▶ Record extracts:
════════════════════

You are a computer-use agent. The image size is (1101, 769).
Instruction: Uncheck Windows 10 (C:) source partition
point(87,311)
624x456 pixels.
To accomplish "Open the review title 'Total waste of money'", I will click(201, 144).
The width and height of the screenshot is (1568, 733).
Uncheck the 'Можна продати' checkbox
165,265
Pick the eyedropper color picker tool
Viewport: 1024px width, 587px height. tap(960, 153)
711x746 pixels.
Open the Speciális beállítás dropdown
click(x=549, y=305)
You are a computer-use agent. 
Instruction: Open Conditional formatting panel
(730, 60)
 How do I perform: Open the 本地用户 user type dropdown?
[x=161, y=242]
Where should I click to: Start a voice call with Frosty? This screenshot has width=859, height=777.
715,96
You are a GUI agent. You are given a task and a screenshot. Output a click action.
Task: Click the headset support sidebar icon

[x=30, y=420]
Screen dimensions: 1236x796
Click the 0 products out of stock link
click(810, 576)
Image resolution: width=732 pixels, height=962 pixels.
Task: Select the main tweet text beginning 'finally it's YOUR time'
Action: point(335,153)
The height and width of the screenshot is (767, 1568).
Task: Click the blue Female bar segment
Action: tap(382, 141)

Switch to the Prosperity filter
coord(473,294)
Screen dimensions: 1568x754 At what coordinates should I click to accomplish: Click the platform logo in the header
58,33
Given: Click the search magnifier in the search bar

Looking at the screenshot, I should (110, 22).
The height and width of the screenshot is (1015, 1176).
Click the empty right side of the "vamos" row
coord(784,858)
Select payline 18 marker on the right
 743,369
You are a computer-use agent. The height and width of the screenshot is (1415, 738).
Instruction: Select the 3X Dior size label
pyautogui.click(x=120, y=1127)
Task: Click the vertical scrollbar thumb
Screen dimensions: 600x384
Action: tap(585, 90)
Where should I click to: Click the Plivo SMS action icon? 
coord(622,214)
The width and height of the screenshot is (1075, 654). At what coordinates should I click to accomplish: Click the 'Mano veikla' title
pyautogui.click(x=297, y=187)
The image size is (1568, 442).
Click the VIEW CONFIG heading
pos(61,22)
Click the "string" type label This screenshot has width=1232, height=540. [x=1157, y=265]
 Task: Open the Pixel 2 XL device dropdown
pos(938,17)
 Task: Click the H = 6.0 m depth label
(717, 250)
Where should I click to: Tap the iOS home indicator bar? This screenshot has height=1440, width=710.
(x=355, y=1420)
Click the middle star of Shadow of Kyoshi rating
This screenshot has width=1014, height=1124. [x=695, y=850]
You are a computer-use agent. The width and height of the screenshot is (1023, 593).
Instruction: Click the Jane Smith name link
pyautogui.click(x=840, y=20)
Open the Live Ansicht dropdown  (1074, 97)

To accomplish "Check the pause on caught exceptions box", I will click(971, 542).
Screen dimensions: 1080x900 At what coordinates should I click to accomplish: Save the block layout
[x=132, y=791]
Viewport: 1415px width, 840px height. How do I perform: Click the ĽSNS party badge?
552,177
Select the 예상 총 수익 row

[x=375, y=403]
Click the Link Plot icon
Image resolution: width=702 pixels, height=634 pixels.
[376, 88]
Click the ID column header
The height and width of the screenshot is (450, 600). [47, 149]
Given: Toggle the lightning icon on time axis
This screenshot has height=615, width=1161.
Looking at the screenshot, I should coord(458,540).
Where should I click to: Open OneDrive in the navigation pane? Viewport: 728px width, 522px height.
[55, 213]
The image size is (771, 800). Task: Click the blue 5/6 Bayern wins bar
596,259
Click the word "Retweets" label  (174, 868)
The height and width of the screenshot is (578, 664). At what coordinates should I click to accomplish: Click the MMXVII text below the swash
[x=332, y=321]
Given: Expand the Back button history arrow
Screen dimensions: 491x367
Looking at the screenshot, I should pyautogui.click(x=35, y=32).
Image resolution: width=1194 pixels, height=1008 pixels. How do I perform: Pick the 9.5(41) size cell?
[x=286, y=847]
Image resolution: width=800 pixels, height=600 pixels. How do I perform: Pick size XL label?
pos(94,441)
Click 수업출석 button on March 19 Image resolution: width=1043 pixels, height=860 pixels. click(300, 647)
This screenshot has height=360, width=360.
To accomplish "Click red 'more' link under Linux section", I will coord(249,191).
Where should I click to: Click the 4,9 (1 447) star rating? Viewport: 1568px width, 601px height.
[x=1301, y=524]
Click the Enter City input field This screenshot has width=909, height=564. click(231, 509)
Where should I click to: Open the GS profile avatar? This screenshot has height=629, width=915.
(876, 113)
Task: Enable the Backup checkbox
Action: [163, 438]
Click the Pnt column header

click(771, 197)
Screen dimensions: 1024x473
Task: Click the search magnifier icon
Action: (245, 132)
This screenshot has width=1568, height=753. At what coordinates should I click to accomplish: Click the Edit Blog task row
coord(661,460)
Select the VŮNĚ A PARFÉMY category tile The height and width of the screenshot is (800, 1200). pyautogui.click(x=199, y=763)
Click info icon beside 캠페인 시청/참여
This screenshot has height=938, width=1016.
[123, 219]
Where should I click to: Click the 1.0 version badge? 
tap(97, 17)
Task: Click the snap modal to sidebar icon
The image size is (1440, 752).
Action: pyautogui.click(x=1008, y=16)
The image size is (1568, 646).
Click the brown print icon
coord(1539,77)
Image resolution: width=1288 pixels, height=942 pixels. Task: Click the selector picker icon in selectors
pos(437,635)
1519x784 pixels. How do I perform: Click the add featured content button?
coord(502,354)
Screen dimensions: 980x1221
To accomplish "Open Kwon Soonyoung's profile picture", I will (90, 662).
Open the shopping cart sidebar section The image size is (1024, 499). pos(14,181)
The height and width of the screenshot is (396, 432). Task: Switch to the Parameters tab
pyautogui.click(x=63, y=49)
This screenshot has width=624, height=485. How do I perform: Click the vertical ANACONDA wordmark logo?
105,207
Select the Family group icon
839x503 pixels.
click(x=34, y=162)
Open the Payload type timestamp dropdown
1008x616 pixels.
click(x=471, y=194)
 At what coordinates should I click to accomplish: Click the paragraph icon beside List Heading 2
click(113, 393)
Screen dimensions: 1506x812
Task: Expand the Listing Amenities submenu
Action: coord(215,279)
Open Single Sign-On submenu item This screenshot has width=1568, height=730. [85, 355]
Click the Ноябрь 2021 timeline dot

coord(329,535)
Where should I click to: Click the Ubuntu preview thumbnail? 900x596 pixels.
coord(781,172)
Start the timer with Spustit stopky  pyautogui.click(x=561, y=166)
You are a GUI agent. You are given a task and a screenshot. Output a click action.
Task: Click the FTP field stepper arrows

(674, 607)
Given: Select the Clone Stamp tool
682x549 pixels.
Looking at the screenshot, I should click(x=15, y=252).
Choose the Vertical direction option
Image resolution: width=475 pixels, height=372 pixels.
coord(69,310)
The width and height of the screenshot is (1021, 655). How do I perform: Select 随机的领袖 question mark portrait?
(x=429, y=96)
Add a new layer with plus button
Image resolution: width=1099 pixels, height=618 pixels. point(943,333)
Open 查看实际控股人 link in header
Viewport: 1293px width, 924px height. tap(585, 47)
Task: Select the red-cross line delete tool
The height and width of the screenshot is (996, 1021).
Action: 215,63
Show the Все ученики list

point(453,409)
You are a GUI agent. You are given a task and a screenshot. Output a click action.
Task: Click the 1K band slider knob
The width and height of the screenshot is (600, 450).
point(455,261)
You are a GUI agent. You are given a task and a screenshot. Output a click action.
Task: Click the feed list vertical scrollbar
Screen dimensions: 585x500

════════════════════

▶ Prompt: Type out the full listing again, exactly as given.

▶ Solution to this problem:
You are a computer-use agent. The image size is (1101, 769).
Instruction: Uncheck Windows 10 (C:) source partition
point(87,311)
624x456 pixels.
To accomplish "Open the review title 'Total waste of money'", I will click(201, 144).
The width and height of the screenshot is (1568, 733).
Uncheck the 'Можна продати' checkbox
165,265
Pick the eyedropper color picker tool
Viewport: 1024px width, 587px height. tap(960, 153)
711x746 pixels.
Open the Speciális beállítás dropdown
click(x=549, y=305)
You are a computer-use agent. 
Instruction: Open Conditional formatting panel
(730, 60)
 How do I perform: Open the 本地用户 user type dropdown?
[x=161, y=242]
Where should I click to: Start a voice call with Frosty? This screenshot has width=859, height=777.
715,96
You are a GUI agent. You are given a task and a screenshot. Output a click action.
Task: Click the headset support sidebar icon

[x=30, y=420]
Screen dimensions: 1236x796
Click the 0 products out of stock link
click(810, 576)
Image resolution: width=732 pixels, height=962 pixels.
Task: Select the main tweet text beginning 'finally it's YOUR time'
Action: point(335,153)
The height and width of the screenshot is (767, 1568).
Task: Click the blue Female bar segment
Action: tap(382, 141)

Switch to the Prosperity filter
coord(473,294)
Screen dimensions: 1568x754 At what coordinates should I click to accomplish: Click the platform logo in the header
58,33
Given: Click the search magnifier in the search bar

Looking at the screenshot, I should (110, 22).
The height and width of the screenshot is (1015, 1176).
Click the empty right side of the "vamos" row
coord(784,858)
Select payline 18 marker on the right
 743,369
You are a computer-use agent. The height and width of the screenshot is (1415, 738).
Instruction: Select the 3X Dior size label
pyautogui.click(x=120, y=1127)
Task: Click the vertical scrollbar thumb
Screen dimensions: 600x384
Action: tap(585, 90)
Where should I click to: Click the Plivo SMS action icon? 
coord(622,214)
The width and height of the screenshot is (1075, 654). At what coordinates should I click to accomplish: Click the 'Mano veikla' title
pyautogui.click(x=297, y=187)
The image size is (1568, 442).
Click the VIEW CONFIG heading
pos(61,22)
Click the "string" type label This screenshot has width=1232, height=540. [x=1157, y=265]
 Task: Open the Pixel 2 XL device dropdown
pos(938,17)
 Task: Click the H = 6.0 m depth label
(717, 250)
Where should I click to: Tap the iOS home indicator bar? This screenshot has height=1440, width=710.
(x=355, y=1420)
Click the middle star of Shadow of Kyoshi rating
This screenshot has width=1014, height=1124. [x=695, y=850]
You are a computer-use agent. The width and height of the screenshot is (1023, 593).
Instruction: Click the Jane Smith name link
pyautogui.click(x=840, y=20)
Open the Live Ansicht dropdown  (1074, 97)

To accomplish "Check the pause on caught exceptions box", I will click(971, 542).
Screen dimensions: 1080x900 At what coordinates should I click to accomplish: Save the block layout
[x=132, y=791]
Viewport: 1415px width, 840px height. How do I perform: Click the ĽSNS party badge?
552,177
Select the 예상 총 수익 row

[x=375, y=403]
Click the Link Plot icon
Image resolution: width=702 pixels, height=634 pixels.
[376, 88]
Click the ID column header
The height and width of the screenshot is (450, 600). [47, 149]
Given: Toggle the lightning icon on time axis
This screenshot has height=615, width=1161.
Looking at the screenshot, I should coord(458,540).
Where should I click to: Open OneDrive in the navigation pane? Viewport: 728px width, 522px height.
[55, 213]
The image size is (771, 800). Task: Click the blue 5/6 Bayern wins bar
596,259
Click the word "Retweets" label  (174, 868)
The height and width of the screenshot is (578, 664). At what coordinates should I click to accomplish: Click the MMXVII text below the swash
[x=332, y=321]
Given: Expand the Back button history arrow
Screen dimensions: 491x367
Looking at the screenshot, I should pyautogui.click(x=35, y=32).
Image resolution: width=1194 pixels, height=1008 pixels. How do I perform: Pick the 9.5(41) size cell?
[x=286, y=847]
Image resolution: width=800 pixels, height=600 pixels. How do I perform: Pick size XL label?
pos(94,441)
Click 수업출석 button on March 19 Image resolution: width=1043 pixels, height=860 pixels. click(300, 647)
This screenshot has height=360, width=360.
To accomplish "Click red 'more' link under Linux section", I will coord(249,191).
Where should I click to: Click the 4,9 (1 447) star rating? Viewport: 1568px width, 601px height.
[x=1301, y=524]
Click the Enter City input field This screenshot has width=909, height=564. click(231, 509)
Where should I click to: Open the GS profile avatar? This screenshot has height=629, width=915.
(876, 113)
Task: Enable the Backup checkbox
Action: [163, 438]
Click the Pnt column header

click(771, 197)
Screen dimensions: 1024x473
Task: Click the search magnifier icon
Action: (245, 132)
This screenshot has width=1568, height=753. At what coordinates should I click to accomplish: Click the Edit Blog task row
coord(661,460)
Select the VŮNĚ A PARFÉMY category tile The height and width of the screenshot is (800, 1200). pyautogui.click(x=199, y=763)
Click info icon beside 캠페인 시청/참여
This screenshot has height=938, width=1016.
[123, 219]
Where should I click to: Click the 1.0 version badge? 
tap(97, 17)
Task: Click the snap modal to sidebar icon
The image size is (1440, 752).
Action: pyautogui.click(x=1008, y=16)
The image size is (1568, 646).
Click the brown print icon
coord(1539,77)
Image resolution: width=1288 pixels, height=942 pixels. Task: Click the selector picker icon in selectors
pos(437,635)
1519x784 pixels. How do I perform: Click the add featured content button?
coord(502,354)
Screen dimensions: 980x1221
To accomplish "Open Kwon Soonyoung's profile picture", I will (90, 662).
Open the shopping cart sidebar section The image size is (1024, 499). pos(14,181)
The height and width of the screenshot is (396, 432). Task: Switch to the Parameters tab
pyautogui.click(x=63, y=49)
This screenshot has width=624, height=485. How do I perform: Click the vertical ANACONDA wordmark logo?
105,207
Select the Family group icon
839x503 pixels.
click(x=34, y=162)
Open the Payload type timestamp dropdown
1008x616 pixels.
click(x=471, y=194)
 At what coordinates should I click to accomplish: Click the paragraph icon beside List Heading 2
click(113, 393)
Screen dimensions: 1506x812
Task: Expand the Listing Amenities submenu
Action: coord(215,279)
Open Single Sign-On submenu item This screenshot has width=1568, height=730. [85, 355]
Click the Ноябрь 2021 timeline dot

coord(329,535)
Where should I click to: Click the Ubuntu preview thumbnail? 900x596 pixels.
coord(781,172)
Start the timer with Spustit stopky  pyautogui.click(x=561, y=166)
You are a GUI agent. You are given a task and a screenshot. Output a click action.
Task: Click the FTP field stepper arrows

(674, 607)
Given: Select the Clone Stamp tool
682x549 pixels.
Looking at the screenshot, I should click(x=15, y=252).
Choose the Vertical direction option
Image resolution: width=475 pixels, height=372 pixels.
coord(69,310)
The width and height of the screenshot is (1021, 655). How do I perform: Select 随机的领袖 question mark portrait?
(x=429, y=96)
Add a new layer with plus button
Image resolution: width=1099 pixels, height=618 pixels. point(943,333)
Open 查看实际控股人 link in header
Viewport: 1293px width, 924px height. tap(585, 47)
Task: Select the red-cross line delete tool
The height and width of the screenshot is (996, 1021).
Action: 215,63
Show the Все ученики list

point(453,409)
You are a GUI agent. You are given a task and a screenshot. Output a click action.
Task: Click the 1K band slider knob
The width and height of the screenshot is (600, 450).
point(455,261)
You are a GUI agent. You are given a task and a screenshot. Output a click action.
Task: Click the feed list vertical scrollbar
Screen dimensions: 585x500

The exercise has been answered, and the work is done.